So that looks like the US' monetary gambit for the 4th Industrial Revolution, a shift from the petrodollar to the Bitcoin-dollar. Tom Luongo made a good point about all this a little while ago - we won't see the collapse of the US dollar due to the rise of BRICS+ and its digital currency (mBridge). Instead, there will be a new competition for the dollar.
Isn't it interesting how so many alt-finance commentators with their so-called "more unbiased" take on things end up walking a huge circle and predicting scenarios that result in a new dominance of the USD, rather than its collapse? Exactly the position the banksters and deep state envision. So curious.
Regarding what Webb writes specifically, such as:
The Alt-Worlds Premiere Digital Doomer said:
Thus, any policy that unites bitcoin and the dollar – whether under Trump or another future president – would most likely be aimed at enabling the same monetary policy that currently threatens the dollar.
There's a massive assumption here: how exactly is Bitcoin going to be "united" to the dollar? The monetary policy that governs Bitcoin is essentially sovereign. Even if the developers are bribed or bought into making code changes that benefit a particular group of participants over another, this will immediately result in a hard fork (ie. separate copy but with identical history) of the coin and each separate group will use that fork.
So, in a situation with two 'sovereign' currencies (USD and Bitcoin), the type of exchange that describes the dynamic between them is a little more complicated than sell/buy; it's more like an import/export market. A rate of exchange between the two currencies has to be decided upon, and the monetary policy of each currency affects the other only indirectly. In a hypothetical genuine 'free market' scenario, if two countries are trading goods and one country suddenly inflates their currency massively, the currency exchange rate between the two countries will adjust in order to keep the purchasing power of each consistent.
As Webb correctly points out, the US is aiming to maintain the previous arrangement that has given them imbalanced purchasing power relative to the rest of the world, fuelling the US' standard of living at everyone else's expense.

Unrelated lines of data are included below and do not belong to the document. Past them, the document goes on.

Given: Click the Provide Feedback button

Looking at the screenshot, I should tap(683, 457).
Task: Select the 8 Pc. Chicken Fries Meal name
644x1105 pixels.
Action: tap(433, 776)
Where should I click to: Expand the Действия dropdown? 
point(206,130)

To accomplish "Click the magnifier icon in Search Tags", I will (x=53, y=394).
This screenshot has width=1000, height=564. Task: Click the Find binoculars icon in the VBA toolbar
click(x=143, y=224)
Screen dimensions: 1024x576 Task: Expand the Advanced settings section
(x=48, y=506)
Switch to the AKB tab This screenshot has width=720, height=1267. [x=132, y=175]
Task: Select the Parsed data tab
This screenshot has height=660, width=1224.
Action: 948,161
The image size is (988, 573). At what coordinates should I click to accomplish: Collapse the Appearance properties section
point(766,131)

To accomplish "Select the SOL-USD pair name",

However, simply creating a Bitcoin strategic reserve won't accomplish this. It would be no different to the US suddenly creating a platinum strategic reserve and beginning to buy up platinum.
What the US can achieve is to create a sort of 'buffer' against the future shock of USD collapse by purchasing as many assets as possible while they still retain an unearned purchasing power advantage (UPPA). Enter Tether/Circle, which is what Webb and hlat (I think) have been trying to point out. Tether and Circle act as USD proxies in the crypto world, providing a way for the US to leverage its UPPA in the crypto markets in the same way as in other markets. However, that cannot affect the supply/demand dynamics of Bitcoin itself. It can only push up the price in USD terms, as axj pointed out.
What we are looking at in the very near future is a huge collapse of the USD as the rest of the world unwinds their USD holdings in response to the stark reality that the US will never repay the debt it has been 'borrowing' from the rest of the world. As this process accelerates, USD exchange rates will become uncoupled from the political considerations that have been artificially influencing them, and the USD will plummet against most of the rest of the world's currencies (although more slowly against its immediate vassal states like Japan and the 'Five Eyes'). This will drastically change trade flows in the real economy (raw materials, energy etc), but it's likely that a period of adjustment will precede this as well, and is in fact already taking place
vis a vis events such as the Saudi petrodollar abandonment.
The question around Bitcoin is whether other countries decide that the system is sufficiently secure and impartial enough to allow the US to have a smaller "unfair advantage" in purchasing power as result of advance currency stockpiling, while the system balances out in the future. As has been mentioned regarding mBridge, it would appear that the BRICS nations are not convinced, or at very least are going to ensure there is a "backup" currency amongst themselves should any problems emerge at Bitcoin's protocol level, which is not impossible given its likely origins. In the case of El Salvador, there are bold, young countries willing to take a risk that Bitcoin could form one important part of a multi-polar world economy; a risk that might pay off given China's large BTC holdings. In both scenarios, the prognosis for the USD is dire, with the pro-Bitcoin one giving them a little extra slack.
So regardless of Ms Webb's generally impressive journalistic form, I think she's completely off track regarding this.